CMS APPLIES THERAPY LIMITS DESPITE LOSSES IN COURT

HHAs without resources to fight court battles lose out on therapist compensation.

Once again, the Provider Reimbursement Review Board has shot down an intermediary's attempt to limit employed therapists'compensation with salary limits meant for contracted therapists.

Former regional home health intermediary Wellmark imposed the salary equivalency guidelines for therapists "under arrangement" to TIP of Illinois Health Services' physical therapists for cost reporting years ending in 1993 and 1994.

The problem: TIP's PTs were bona fide employees and therefore not limited to the guidelines meant for outside, contracted therapists.

Wellmark argued that because TIP paid some of its therapists on a per-visit basis, that qualified for the "under arrangement" scenario that would trigger the contractor guidelines, according to TIP of Illinois Health Services v. BlueCross BlueShield Association/Wellmark, Inc., PRRB Decision No. 2004-D25, issued June 9.

Wellmark's adjustments to TIP's cost reports cost the agency more than $310,000 over two years.

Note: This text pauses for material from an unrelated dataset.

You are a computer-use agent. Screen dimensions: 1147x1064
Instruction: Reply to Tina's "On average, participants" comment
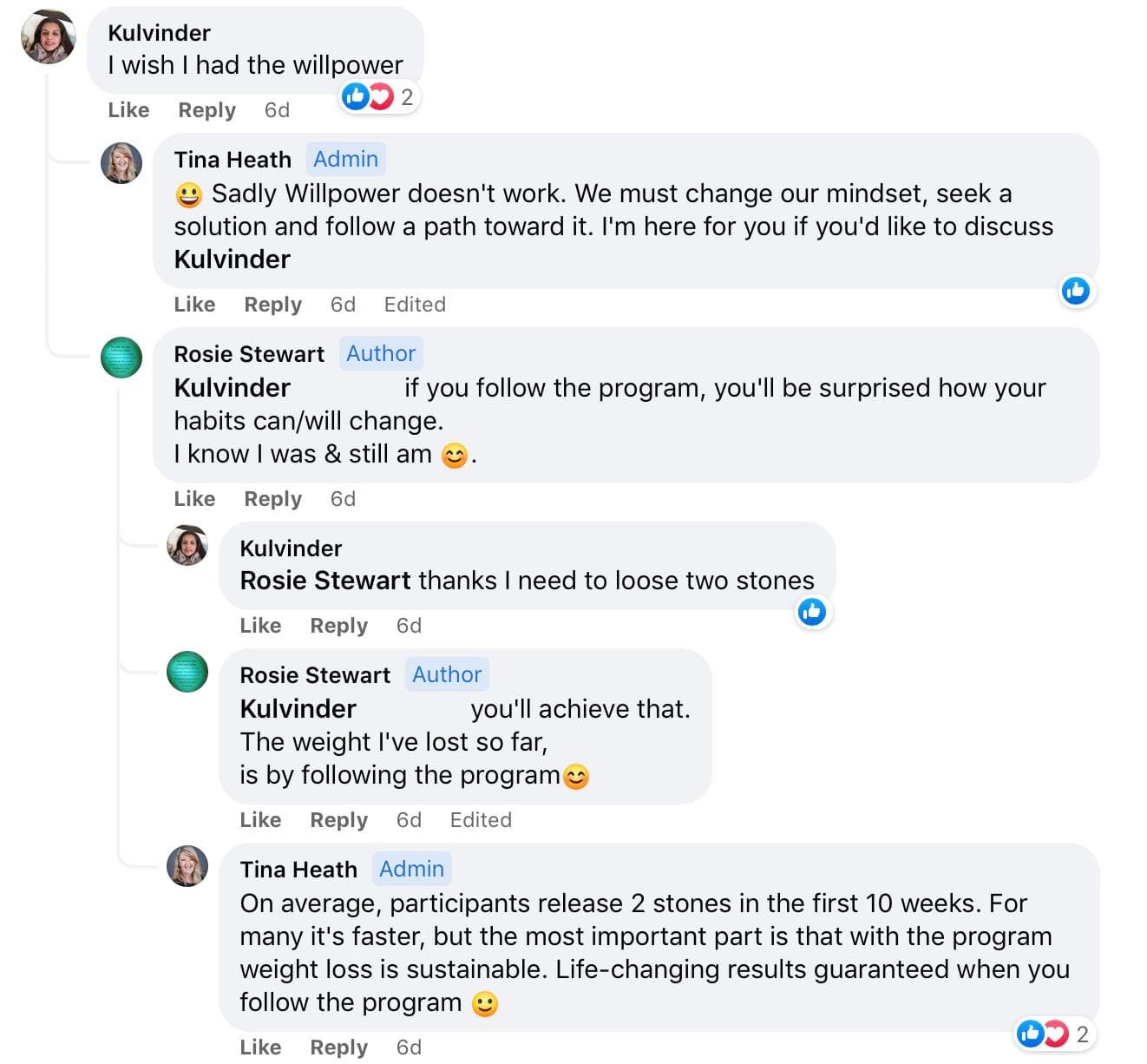pyautogui.click(x=338, y=1048)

"The Board finds the guidelines do not apply to employee physical therapists even though they are paid a portion of their compensation on a fee-for-service basis," according to the decision. The PPRB reversed the adjustments, noting that "the physical therapy guidelines apply only to outside contractor compensation."

The Board's ruling isn't surprising, says attorney Joel Hamme with Power Pyles Sutter & Verville. "In a large number of PPRB decisions over the years, the Board has uniformly held that the salary equivalency guidelines are not legally applicable to [bona fide employees'] compensation," says Hamme, who represented TIP in the case.

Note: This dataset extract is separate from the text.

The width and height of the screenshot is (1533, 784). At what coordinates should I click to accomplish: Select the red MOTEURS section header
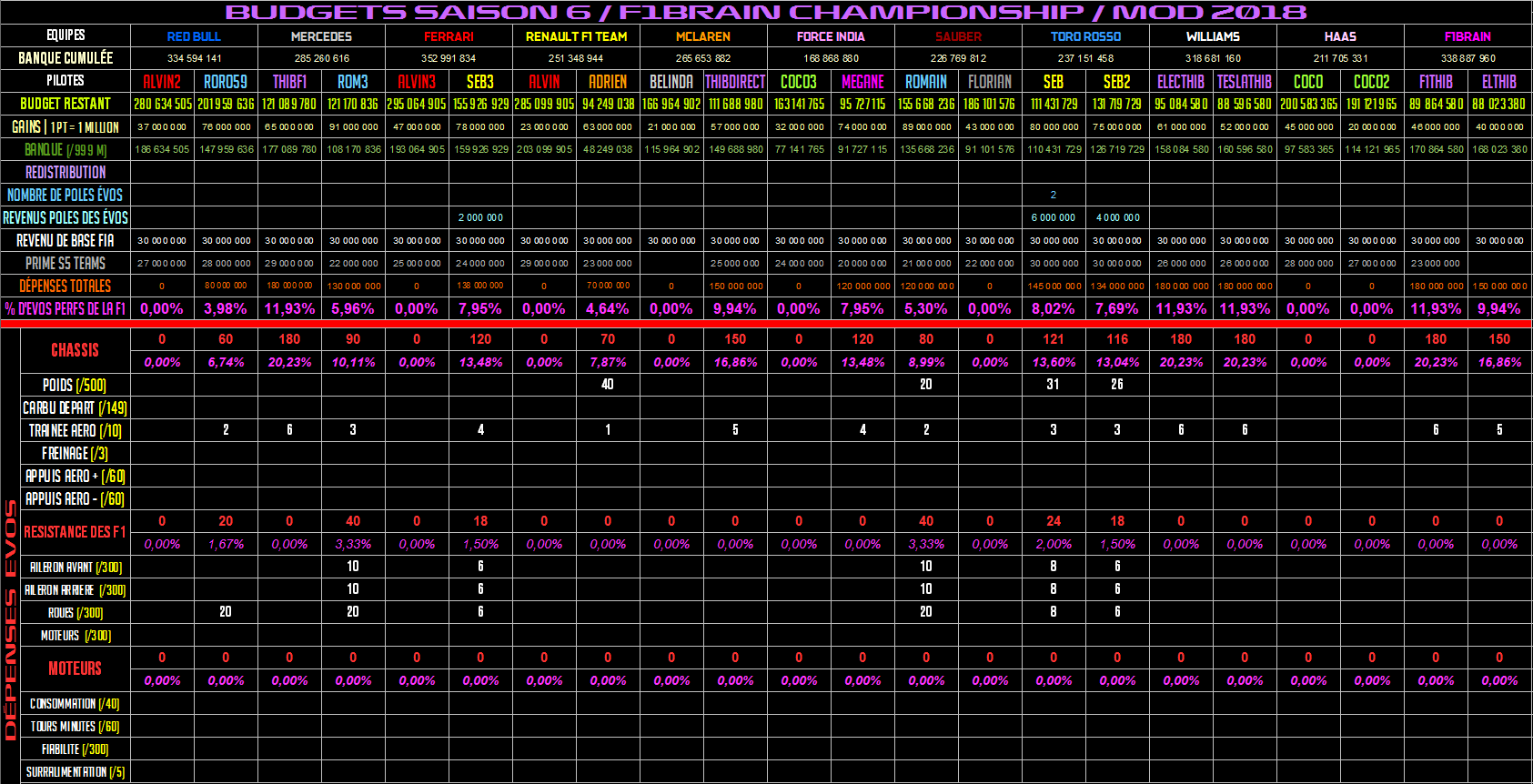tap(75, 668)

While the Centers for Medicare & Medicaid Services Administrator generally has reversed the PRRB's decisions on this issue, courts subsequently have ruled in favor of the providers in the cases that went on to the judicial system, Hamme tells Eli.

Former intermediary auditor Tom Boyd with Rohnert Park, CA-based Boyd & Nicholas calls Well-mark's -- now Cahaba GBA's -- use of the PT guide-lines on employees "vicious."

"Time after time Cahaba would lose on this issue but never accepted the PRRB decision or court decision as final," Boyd laments. The intermediary viewed it as "only final to that one case and provider."

Boyd recalls a client disputing this issue who was located only 50 miles from another HHA that had succeeded in court over the guidelines. However, the winning HHA was in Minnesota while Boyd's client was in another state. The intermediary "still told me that the decision only applies to HHAs in the state of Minnesota," Boyd relates.

Hamme hopes CMS will eventually "drop this policy," since it's been reversed so often at the PRRB level and in federal court.

Court Action Expected

TIP, which has now merged into VNA-TIP based in Alton, IL, will most likely pursue the matter in court if the Administrator rules in the usual fashion, Hamme says. "All court rulings have favored the Provider's position on this issue and the government has settled a number of these cases for 100 cents on the dollar either before the district court ruled or shortly after such a ruling," he points out.

Because the CMS Administrator usually reverses the PRRB's favorable ruling, it is agencies without the financial resources to go to court that lose out, Boyd charges. The intermediary "has more money than the providers," he notes.

Editor's Note: The PRRB decision is at www.cms.hhs.gov/providers/prrb/2004D25.pdf.